At around the 2nd or 3rd story there was a tunnel between the buildings,
making a big ring. You could run/walk the tunnel all the way around the
campus, including thru the manufacturing area (yes, they actually made their
computers on site in Houston, this was back when you didn't get everything
made in asia.)

This company was the most paranoid I worked for. There were multiple levels of
code names. EG: the code name for our product that my manager used with me was
different than the code name that she used with her boss.[1] So she once
started talking about a product but was using the wrong code name and I was
completely confused! The product we were making was a printer driver. Nothing
you would think needed to be that secret (and at this point the printers were
increasingly commoditized- the job ended when Compaq got out of the business
entirely.) And in fact there were different code names for the different
versions, so I had to use multiple code names. We all knew the real product
name too, so it was kinda silly.

I remember the really rough searches we had to go thru - the Compaq security
guards seemed to be all assholes. Prototypes of todays TSA. You had to be
searched when coming in and when leaving. (we were going to smuggle software
out in a pocket??! didn't matter, there was manufacturing going on on the
premises, we could be stealing Intel CPUs.)

At one point I discovered a woman from my high school graduating class was
also working there (this was a big company at this point!) and we just met up
one day in the tunnels and went to lunch. (also a woman in tech, I tell you it
was no big deal until people started giving them a stigma.)

But it was great- in the stifling heat of Houston, to have that tunnel between
the buildings, that was air conditioned, you could go anywhere in the company
via those tunnels and you had a great view-- it was a sea of tree tops, with a
few high rises sticking up. (Compaq was up north of houston, away from the
Houston Sprawl.)

I wonder what happened to that campus.[2]

[1] Yes, back in the 1990s, females were about %50 of the tech population,
their proportions dropped when people started telling young girls that tech
was hostile to females.

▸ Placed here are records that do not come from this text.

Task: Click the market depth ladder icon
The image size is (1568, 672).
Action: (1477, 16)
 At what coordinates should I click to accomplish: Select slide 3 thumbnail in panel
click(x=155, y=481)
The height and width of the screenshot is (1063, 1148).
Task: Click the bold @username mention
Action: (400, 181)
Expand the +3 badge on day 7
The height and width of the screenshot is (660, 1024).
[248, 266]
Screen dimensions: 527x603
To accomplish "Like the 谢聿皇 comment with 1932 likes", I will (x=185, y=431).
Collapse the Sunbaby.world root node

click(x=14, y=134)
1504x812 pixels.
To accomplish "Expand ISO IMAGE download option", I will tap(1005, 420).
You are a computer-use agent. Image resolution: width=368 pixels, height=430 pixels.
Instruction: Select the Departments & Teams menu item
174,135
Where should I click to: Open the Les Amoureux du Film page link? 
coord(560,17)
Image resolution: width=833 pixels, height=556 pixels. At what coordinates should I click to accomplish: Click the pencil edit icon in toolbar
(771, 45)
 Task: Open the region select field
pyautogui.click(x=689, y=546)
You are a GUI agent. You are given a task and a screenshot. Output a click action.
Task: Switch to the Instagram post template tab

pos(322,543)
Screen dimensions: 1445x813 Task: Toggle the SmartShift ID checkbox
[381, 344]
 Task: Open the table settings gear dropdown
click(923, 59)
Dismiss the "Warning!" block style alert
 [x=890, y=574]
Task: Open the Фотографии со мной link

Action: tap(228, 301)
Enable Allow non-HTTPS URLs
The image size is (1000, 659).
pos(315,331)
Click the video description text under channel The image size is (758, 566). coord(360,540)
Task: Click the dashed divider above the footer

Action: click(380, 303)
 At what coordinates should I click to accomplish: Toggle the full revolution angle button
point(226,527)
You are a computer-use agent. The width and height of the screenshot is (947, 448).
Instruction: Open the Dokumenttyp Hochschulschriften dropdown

My mother is a programmer, for instance, and her team
was %60 female, %40 male- in part due to sexism, women were perceived as being
more appropriate for "sitting around typing all day" so she was able to hire
females more than "ruining a guys career" by hiring guys. But that was because
her company was old school. Tech companies like compaq were much better.)

[2] Here's a picture showing the tunnels I was talking about. Looks like 2nd
floor but I think it varied by building elevation:
[http://www.lagunabeachbikini.com/shoebox/1991/Compaq-1991/bi...](http://www.lagunabeachbikini.com/shoebox/1991/Compaq-1991/bin/images/large/DSC_5394.jpg)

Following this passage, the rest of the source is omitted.